* Problem requirements *
Please reproduce the entries below exactly, starting at the first line and ending with the line that holds "has width=602, height=525.".

Exercise material Block Start

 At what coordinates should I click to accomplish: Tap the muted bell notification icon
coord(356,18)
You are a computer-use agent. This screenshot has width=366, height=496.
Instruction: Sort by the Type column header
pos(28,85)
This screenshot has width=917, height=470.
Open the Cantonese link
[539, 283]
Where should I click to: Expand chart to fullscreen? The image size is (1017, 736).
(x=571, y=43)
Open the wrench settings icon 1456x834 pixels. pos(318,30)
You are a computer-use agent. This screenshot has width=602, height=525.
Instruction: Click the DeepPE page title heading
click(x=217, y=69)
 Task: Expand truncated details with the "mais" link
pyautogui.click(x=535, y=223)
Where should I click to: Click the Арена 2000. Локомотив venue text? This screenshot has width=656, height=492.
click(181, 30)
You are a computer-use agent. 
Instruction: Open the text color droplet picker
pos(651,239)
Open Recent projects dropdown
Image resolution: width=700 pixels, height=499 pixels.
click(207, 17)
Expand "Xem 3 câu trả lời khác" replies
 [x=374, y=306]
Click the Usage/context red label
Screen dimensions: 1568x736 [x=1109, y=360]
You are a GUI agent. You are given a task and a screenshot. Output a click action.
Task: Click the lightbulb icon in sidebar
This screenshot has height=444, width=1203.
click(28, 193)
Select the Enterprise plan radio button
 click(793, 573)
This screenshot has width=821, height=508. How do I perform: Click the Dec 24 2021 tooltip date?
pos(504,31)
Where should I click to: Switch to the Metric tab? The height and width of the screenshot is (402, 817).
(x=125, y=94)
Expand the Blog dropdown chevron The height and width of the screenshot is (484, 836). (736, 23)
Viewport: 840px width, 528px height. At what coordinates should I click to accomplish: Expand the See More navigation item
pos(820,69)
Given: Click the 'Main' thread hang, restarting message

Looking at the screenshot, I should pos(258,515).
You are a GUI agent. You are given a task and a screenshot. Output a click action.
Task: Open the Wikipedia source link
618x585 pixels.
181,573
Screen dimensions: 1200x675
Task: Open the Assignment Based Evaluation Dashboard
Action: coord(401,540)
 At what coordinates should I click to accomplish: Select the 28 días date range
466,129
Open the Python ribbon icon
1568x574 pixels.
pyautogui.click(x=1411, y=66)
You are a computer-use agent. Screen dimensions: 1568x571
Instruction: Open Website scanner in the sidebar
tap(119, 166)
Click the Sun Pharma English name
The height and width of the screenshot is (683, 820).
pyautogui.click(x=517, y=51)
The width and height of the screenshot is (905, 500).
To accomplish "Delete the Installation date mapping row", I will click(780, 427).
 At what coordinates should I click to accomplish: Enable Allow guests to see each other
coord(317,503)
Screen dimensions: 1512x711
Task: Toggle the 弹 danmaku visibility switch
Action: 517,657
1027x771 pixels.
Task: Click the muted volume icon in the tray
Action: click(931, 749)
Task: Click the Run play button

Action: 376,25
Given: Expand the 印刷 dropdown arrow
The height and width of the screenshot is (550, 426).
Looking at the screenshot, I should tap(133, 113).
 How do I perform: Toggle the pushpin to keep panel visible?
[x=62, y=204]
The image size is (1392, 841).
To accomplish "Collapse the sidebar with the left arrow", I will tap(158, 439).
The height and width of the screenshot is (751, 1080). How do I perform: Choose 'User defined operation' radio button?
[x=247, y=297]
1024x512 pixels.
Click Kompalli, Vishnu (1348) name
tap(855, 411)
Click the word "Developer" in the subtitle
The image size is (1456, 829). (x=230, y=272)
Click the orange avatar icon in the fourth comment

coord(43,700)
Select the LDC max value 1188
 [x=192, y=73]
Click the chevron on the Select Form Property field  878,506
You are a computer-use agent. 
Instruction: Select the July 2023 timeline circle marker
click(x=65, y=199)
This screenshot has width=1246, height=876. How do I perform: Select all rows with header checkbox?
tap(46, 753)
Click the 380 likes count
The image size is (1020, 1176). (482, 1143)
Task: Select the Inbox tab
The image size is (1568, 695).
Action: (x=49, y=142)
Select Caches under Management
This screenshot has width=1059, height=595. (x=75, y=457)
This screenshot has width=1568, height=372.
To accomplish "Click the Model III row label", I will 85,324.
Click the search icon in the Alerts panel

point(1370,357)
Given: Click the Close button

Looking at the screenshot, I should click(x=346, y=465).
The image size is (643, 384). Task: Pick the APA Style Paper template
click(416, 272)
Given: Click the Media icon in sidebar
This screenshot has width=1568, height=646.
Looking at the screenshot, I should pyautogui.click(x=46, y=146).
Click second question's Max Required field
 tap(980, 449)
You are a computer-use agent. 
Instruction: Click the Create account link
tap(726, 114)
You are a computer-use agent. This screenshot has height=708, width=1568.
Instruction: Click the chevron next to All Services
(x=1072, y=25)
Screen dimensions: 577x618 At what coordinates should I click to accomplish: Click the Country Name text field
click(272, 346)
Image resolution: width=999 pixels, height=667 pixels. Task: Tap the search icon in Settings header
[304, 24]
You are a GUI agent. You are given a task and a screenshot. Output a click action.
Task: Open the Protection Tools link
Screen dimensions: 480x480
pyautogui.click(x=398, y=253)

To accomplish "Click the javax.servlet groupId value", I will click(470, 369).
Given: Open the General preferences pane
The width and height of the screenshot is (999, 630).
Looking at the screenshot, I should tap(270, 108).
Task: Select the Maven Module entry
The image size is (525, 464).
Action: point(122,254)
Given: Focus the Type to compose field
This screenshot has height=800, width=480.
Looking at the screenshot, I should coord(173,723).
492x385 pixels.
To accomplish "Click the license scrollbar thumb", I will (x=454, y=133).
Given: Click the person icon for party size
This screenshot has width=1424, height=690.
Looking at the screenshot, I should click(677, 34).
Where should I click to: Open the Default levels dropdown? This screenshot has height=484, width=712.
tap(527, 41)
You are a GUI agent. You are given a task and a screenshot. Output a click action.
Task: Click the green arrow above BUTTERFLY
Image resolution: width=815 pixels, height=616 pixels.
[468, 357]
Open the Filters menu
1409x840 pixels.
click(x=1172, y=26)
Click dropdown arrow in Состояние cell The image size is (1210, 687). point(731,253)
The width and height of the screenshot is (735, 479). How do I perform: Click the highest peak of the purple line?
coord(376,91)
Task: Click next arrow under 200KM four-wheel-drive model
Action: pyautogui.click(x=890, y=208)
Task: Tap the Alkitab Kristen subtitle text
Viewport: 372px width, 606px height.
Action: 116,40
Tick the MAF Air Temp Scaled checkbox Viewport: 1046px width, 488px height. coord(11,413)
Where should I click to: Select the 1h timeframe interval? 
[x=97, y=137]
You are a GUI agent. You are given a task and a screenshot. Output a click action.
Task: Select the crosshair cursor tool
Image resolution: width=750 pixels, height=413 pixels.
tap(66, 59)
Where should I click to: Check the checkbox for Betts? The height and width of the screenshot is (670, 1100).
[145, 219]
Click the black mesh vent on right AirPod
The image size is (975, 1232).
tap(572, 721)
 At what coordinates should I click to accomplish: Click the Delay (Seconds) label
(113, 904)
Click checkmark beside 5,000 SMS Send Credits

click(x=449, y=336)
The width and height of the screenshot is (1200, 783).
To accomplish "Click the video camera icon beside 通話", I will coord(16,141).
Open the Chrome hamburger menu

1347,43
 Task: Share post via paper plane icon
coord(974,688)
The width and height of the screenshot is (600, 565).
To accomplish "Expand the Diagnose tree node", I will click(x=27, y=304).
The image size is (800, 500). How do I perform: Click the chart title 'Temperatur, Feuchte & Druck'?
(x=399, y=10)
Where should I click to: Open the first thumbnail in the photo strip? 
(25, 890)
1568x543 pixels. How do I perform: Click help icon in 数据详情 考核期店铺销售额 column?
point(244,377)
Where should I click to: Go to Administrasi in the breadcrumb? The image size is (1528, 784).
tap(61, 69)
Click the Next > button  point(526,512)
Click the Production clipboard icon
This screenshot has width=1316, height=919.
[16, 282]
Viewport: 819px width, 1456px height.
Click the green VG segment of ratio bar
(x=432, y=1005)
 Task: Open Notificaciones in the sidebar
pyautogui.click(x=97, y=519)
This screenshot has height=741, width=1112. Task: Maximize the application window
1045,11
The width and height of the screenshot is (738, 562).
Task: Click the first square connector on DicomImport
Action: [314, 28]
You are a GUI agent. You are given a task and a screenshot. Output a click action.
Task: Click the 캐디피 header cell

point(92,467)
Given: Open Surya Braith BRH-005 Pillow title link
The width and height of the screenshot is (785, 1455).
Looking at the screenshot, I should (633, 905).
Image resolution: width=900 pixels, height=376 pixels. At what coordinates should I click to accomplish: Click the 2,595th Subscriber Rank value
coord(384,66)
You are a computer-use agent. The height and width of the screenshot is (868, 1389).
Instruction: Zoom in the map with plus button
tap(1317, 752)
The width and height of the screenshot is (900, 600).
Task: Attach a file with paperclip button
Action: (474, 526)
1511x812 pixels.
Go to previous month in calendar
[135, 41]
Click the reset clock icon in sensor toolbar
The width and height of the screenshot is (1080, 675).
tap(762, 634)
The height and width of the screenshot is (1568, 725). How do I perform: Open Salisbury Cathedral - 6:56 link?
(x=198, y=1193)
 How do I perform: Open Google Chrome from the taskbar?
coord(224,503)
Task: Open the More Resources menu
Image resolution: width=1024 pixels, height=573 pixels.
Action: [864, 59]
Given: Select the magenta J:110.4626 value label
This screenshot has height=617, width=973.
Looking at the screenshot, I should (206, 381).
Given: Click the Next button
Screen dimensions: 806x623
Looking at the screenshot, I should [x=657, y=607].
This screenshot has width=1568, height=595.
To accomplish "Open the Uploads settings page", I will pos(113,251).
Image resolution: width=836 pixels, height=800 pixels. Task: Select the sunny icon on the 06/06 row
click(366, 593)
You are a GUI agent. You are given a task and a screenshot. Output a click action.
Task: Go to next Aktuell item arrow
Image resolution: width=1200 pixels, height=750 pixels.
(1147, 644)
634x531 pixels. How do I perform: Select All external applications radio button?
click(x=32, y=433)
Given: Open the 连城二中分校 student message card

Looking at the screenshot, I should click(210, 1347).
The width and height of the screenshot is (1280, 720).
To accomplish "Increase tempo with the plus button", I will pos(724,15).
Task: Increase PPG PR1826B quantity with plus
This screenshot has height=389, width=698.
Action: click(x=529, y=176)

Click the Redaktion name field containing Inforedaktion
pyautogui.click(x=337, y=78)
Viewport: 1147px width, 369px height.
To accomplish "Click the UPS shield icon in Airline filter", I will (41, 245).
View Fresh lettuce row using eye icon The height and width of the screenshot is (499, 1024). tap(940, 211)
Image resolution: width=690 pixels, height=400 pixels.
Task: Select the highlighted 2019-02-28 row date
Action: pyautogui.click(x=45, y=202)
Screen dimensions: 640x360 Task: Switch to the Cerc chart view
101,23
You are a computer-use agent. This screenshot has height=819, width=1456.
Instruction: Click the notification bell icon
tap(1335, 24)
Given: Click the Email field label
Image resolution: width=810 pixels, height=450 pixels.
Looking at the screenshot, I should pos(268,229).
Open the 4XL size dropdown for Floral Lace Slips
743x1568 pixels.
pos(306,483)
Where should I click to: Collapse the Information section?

Exercise material Block End

* Exercise response *
 At what coordinates should I click to accomplish: Tap the muted bell notification icon
coord(356,18)
You are a computer-use agent. This screenshot has width=366, height=496.
Instruction: Sort by the Type column header
pos(28,85)
This screenshot has width=917, height=470.
Open the Cantonese link
[539, 283]
Where should I click to: Expand chart to fullscreen? The image size is (1017, 736).
(x=571, y=43)
Open the wrench settings icon 1456x834 pixels. pos(318,30)
You are a computer-use agent. This screenshot has width=602, height=525.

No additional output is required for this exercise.